- [Task requirements]
[1] Answer these questions using the article on nonprofit CEO sabbaticals:
(a) Which organization conducted the study?
(b) What happened to revenue when the CEO had been the chief fundraiser?
(c) What does the article credit for the success of the sabbaticals in the report?
[2] Quote the stretch of the article on nonprofit CEO sabbaticals from "That alone makes" through "during the sabbatical.".

- [Quoted passage]
---
So you think you’re indispensable. Think again.
A new study by CompassPoint Nonprofit Services shows that non profits and their leaders benefit if the top dog takes time off. The study, Creative Disruptions surveyed the nonprofit leaders who had taken time off, the staff members who replaced them temporarily, and the funders who made it all possible.
The big “a-ha” moment was the realization that the organization won’t fall apart if the CEO leaves. It did not mean that the CEO should be fired; it did mean that the CEO and the board gained a much deeper appreciation for the abilities of the staff.
That alone makes this idea worth a second look. Non profits are often led by dedicated founders who “are” the organization or who have done things “their way” so long that new ideas and technology aren’t even brought up.
Employees are assets and should be appreciated as such. Letting go just a bit may make everyone – leader, board, and staff – aware of just how valuable a good staff is and just how many new and interesting ideas it can generate.
The post-sabbatical result for many organizations was more shared decision-making, more delegation of responsibility and, often, a new definition of what the CEO really should be doing.
There were downsides: some found that staff was not ready to take over and needed training; others found that the CEO had been the chief fundraiser and revenue slid during the sabbatical.
The CEOs who participated described themselves as rejuvenated with new ideas for doing their jobs better and even for re-structuring the organization. Some came up with a whole new way of delivering services or new programs.
The second-tier staff who stepped up to do the CEO’s job found out whether they really wanted to be the planned successor: some did, some didn’t. And they came up with ideas for improving operations.
But beware: a sabbatical is not the same as taking a long vacation! The success of the sabbaticals in the report was due to careful planning and strong support from funders.
---
[Records from a data collection]
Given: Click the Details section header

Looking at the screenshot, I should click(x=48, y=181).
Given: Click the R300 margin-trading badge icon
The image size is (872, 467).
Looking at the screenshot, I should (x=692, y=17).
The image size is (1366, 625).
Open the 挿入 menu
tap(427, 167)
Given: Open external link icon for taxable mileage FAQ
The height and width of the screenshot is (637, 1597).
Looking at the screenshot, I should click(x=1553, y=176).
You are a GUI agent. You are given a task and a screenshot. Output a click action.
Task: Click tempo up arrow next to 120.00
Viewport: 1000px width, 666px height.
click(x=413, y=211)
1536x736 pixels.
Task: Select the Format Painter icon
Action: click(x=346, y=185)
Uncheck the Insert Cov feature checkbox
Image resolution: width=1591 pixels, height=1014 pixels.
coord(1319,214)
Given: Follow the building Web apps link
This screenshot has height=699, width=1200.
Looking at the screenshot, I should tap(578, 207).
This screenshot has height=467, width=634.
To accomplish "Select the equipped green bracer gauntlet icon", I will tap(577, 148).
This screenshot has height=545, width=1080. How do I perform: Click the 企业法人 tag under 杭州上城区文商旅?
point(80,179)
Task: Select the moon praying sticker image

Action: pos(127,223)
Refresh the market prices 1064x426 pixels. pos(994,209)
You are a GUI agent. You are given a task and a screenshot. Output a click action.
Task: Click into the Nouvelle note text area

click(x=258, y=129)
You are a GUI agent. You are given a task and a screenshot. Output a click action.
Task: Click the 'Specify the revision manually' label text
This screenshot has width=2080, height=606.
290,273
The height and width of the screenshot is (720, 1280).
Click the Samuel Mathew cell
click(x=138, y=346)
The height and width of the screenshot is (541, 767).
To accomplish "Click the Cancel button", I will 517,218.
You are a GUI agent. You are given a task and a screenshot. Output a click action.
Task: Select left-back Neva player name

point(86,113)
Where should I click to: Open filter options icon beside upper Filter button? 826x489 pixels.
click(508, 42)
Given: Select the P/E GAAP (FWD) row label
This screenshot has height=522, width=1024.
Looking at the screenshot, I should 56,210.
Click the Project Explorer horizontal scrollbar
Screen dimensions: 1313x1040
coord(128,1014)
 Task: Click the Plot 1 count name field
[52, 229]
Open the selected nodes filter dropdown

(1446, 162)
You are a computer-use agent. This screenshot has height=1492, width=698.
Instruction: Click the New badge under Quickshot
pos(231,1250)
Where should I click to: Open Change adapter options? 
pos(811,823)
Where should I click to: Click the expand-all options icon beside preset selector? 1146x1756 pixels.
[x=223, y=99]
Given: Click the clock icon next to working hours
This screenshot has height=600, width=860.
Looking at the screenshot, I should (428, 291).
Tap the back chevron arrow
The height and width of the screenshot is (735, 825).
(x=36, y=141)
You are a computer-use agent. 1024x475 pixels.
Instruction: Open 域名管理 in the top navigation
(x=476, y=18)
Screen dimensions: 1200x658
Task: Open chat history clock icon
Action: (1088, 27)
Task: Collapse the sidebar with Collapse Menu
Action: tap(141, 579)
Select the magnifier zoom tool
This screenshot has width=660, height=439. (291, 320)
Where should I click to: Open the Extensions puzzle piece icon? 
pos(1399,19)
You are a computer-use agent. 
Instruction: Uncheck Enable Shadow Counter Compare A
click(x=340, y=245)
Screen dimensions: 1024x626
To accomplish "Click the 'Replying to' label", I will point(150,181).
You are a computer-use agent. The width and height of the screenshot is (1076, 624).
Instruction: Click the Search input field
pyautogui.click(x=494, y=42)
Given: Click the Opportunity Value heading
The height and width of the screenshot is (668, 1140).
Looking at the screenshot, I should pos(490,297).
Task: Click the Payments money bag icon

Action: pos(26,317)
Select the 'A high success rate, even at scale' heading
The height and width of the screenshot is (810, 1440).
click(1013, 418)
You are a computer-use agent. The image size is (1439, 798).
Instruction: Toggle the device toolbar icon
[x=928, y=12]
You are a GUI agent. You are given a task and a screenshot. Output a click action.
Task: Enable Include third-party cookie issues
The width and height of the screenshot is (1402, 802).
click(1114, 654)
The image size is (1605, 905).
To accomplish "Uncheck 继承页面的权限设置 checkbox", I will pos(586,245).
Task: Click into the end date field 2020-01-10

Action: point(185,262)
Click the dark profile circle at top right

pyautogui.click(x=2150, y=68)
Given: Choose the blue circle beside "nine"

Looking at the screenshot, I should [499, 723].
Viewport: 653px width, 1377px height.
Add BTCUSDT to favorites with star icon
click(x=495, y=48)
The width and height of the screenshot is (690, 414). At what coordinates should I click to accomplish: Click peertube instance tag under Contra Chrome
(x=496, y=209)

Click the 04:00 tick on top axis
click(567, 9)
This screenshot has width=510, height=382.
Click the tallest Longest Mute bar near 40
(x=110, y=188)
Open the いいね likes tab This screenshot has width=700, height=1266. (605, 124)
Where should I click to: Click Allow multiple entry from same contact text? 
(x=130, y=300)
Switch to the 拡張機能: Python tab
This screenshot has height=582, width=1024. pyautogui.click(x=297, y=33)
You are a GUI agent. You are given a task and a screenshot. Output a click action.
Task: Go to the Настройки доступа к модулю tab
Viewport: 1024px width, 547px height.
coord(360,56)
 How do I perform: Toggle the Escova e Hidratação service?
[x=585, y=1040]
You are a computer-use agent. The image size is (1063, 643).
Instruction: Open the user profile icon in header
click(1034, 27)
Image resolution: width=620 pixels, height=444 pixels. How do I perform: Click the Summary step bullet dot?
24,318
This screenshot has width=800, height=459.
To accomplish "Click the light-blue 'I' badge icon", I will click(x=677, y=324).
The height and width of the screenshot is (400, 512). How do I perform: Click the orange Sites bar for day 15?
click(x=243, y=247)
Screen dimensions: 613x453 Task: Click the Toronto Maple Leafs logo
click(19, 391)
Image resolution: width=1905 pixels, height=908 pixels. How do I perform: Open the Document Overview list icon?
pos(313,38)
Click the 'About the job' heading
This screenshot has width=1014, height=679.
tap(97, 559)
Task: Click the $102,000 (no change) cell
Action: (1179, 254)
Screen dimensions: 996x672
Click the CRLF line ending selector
---
- [Exercise solutions]
[1]
(a) CompassPoint Nonprofit Services
(b) Revenue slid during the sabbatical.
(c) Careful planning and strong support from funders

[2]
That alone makes this idea worth a second look. Non profits are often led by dedicated founders who “are” the organization or who have done things “their way” so long that new ideas and technology aren’t even brought up.
Employees are assets and should be appreciated as such. Letting go just a bit may make everyone – leader, board, and staff – aware of just how valuable a good staff is and just how many new and interesting ideas it can generate.
The post-sabbatical result for many organizations was more shared decision-making, more delegation of responsibility and, often, a new definition of what the CEO really should be doing.
There were downsides: some found that staff was not ready to take over and needed training; others found that the CEO had been the chief fundraiser and revenue slid during the sabbatical.